**Your task:**
Once the pictures are removed, output the remaining entries exactly as given.

╔══

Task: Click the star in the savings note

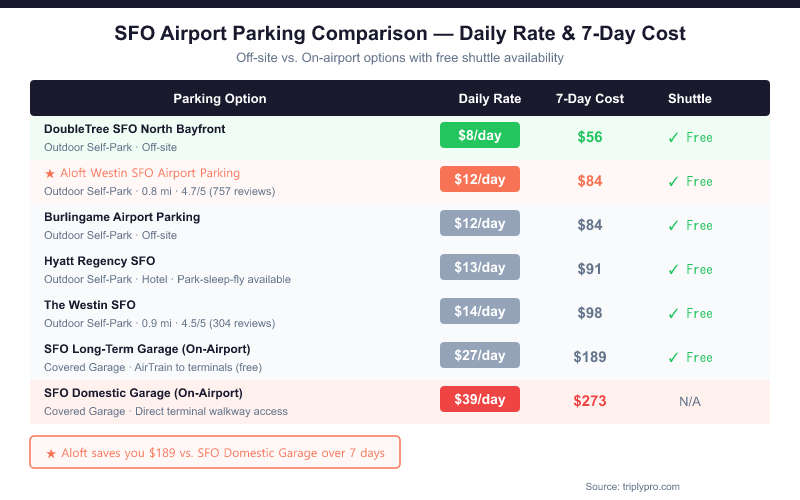Action: pos(51,453)
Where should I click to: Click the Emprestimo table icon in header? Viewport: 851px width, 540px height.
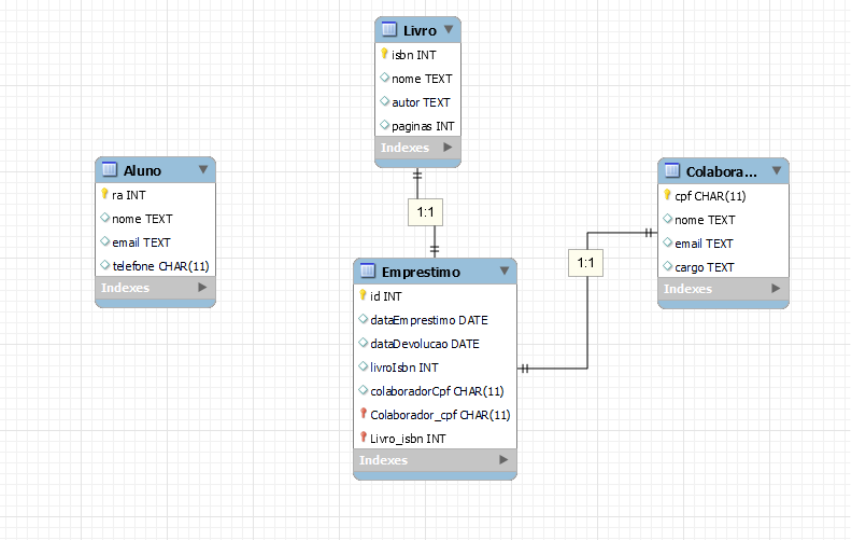coord(367,271)
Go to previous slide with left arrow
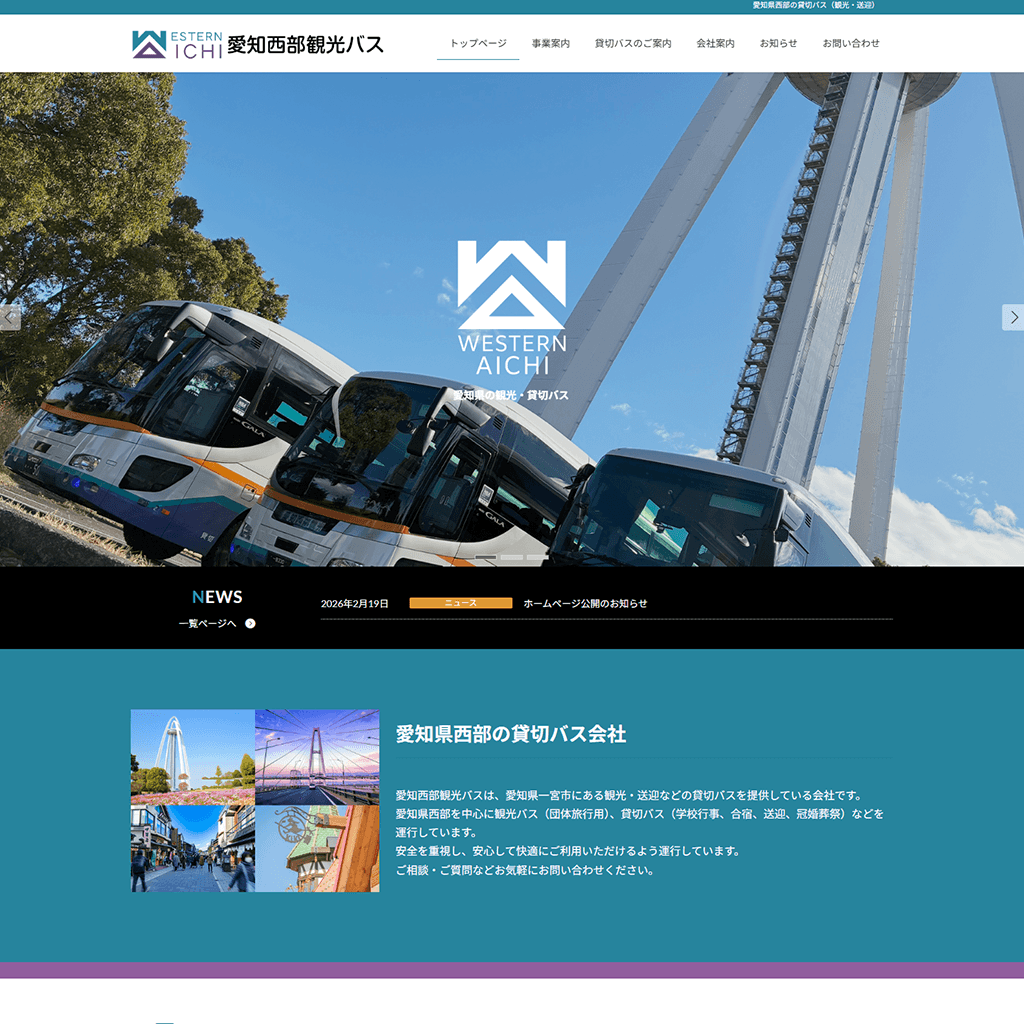Screen dimensions: 1024x1024 10,317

╚══

**Solution below:**
Task: Click the star in the savings note

Action: pos(51,453)
Where should I click to: Click the Emprestimo table icon in header? Viewport: 851px width, 540px height.
coord(367,271)
Go to previous slide with left arrow
Screen dimensions: 1024x1024 10,317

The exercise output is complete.